__Saved entries__:
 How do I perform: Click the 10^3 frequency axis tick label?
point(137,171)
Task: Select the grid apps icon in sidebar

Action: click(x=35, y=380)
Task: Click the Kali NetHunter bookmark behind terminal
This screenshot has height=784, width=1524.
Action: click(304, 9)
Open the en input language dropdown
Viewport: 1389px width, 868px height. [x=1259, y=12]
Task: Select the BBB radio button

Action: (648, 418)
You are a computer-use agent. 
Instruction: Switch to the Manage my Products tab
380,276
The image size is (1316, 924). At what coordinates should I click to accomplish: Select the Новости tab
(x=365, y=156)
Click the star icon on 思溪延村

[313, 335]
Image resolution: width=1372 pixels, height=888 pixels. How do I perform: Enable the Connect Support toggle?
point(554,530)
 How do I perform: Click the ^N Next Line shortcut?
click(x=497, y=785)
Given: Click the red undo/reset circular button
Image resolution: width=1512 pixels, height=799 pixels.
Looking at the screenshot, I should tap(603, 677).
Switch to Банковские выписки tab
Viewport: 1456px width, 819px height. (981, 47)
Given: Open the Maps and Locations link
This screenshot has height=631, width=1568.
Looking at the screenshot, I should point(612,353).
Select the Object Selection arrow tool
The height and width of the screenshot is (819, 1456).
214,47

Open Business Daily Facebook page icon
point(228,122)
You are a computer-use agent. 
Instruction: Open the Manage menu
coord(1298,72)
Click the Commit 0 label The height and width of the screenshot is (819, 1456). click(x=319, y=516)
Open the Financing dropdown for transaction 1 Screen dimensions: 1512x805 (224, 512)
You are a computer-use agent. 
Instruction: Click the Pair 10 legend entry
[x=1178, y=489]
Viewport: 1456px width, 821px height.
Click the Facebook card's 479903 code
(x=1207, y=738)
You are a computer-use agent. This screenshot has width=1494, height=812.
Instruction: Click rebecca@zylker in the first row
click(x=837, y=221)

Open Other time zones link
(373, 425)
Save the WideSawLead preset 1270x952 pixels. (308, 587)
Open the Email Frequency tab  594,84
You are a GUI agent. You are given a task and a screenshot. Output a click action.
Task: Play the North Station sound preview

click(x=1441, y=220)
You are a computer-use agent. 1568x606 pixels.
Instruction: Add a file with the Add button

__TASK PROMPT__: Could you reproduce all of the entries above exactly?

__SOLUTION TO THIS EXERCISE__:
 How do I perform: Click the 10^3 frequency axis tick label?
point(137,171)
Task: Select the grid apps icon in sidebar

Action: click(x=35, y=380)
Task: Click the Kali NetHunter bookmark behind terminal
This screenshot has height=784, width=1524.
Action: click(304, 9)
Open the en input language dropdown
Viewport: 1389px width, 868px height. [x=1259, y=12]
Task: Select the BBB radio button

Action: (648, 418)
You are a computer-use agent. 
Instruction: Switch to the Manage my Products tab
380,276
The image size is (1316, 924). At what coordinates should I click to accomplish: Select the Новости tab
(x=365, y=156)
Click the star icon on 思溪延村

[313, 335]
Image resolution: width=1372 pixels, height=888 pixels. How do I perform: Enable the Connect Support toggle?
point(554,530)
 How do I perform: Click the ^N Next Line shortcut?
click(x=497, y=785)
Given: Click the red undo/reset circular button
Image resolution: width=1512 pixels, height=799 pixels.
Looking at the screenshot, I should tap(603, 677).
Switch to Банковские выписки tab
Viewport: 1456px width, 819px height. (981, 47)
Given: Open the Maps and Locations link
This screenshot has height=631, width=1568.
Looking at the screenshot, I should point(612,353).
Select the Object Selection arrow tool
The height and width of the screenshot is (819, 1456).
214,47

Open Business Daily Facebook page icon
point(228,122)
You are a computer-use agent. 
Instruction: Open the Manage menu
coord(1298,72)
Click the Commit 0 label The height and width of the screenshot is (819, 1456). click(x=319, y=516)
Open the Financing dropdown for transaction 1 Screen dimensions: 1512x805 (224, 512)
You are a computer-use agent. 
Instruction: Click the Pair 10 legend entry
[x=1178, y=489]
Viewport: 1456px width, 821px height.
Click the Facebook card's 479903 code
(x=1207, y=738)
You are a computer-use agent. This screenshot has width=1494, height=812.
Instruction: Click rebecca@zylker in the first row
click(x=837, y=221)

Open Other time zones link
(373, 425)
Save the WideSawLead preset 1270x952 pixels. (308, 587)
Open the Email Frequency tab  594,84
You are a GUI agent. You are given a task and a screenshot. Output a click action.
Task: Play the North Station sound preview

click(x=1441, y=220)
You are a computer-use agent. 1568x606 pixels.
Instruction: Add a file with the Add button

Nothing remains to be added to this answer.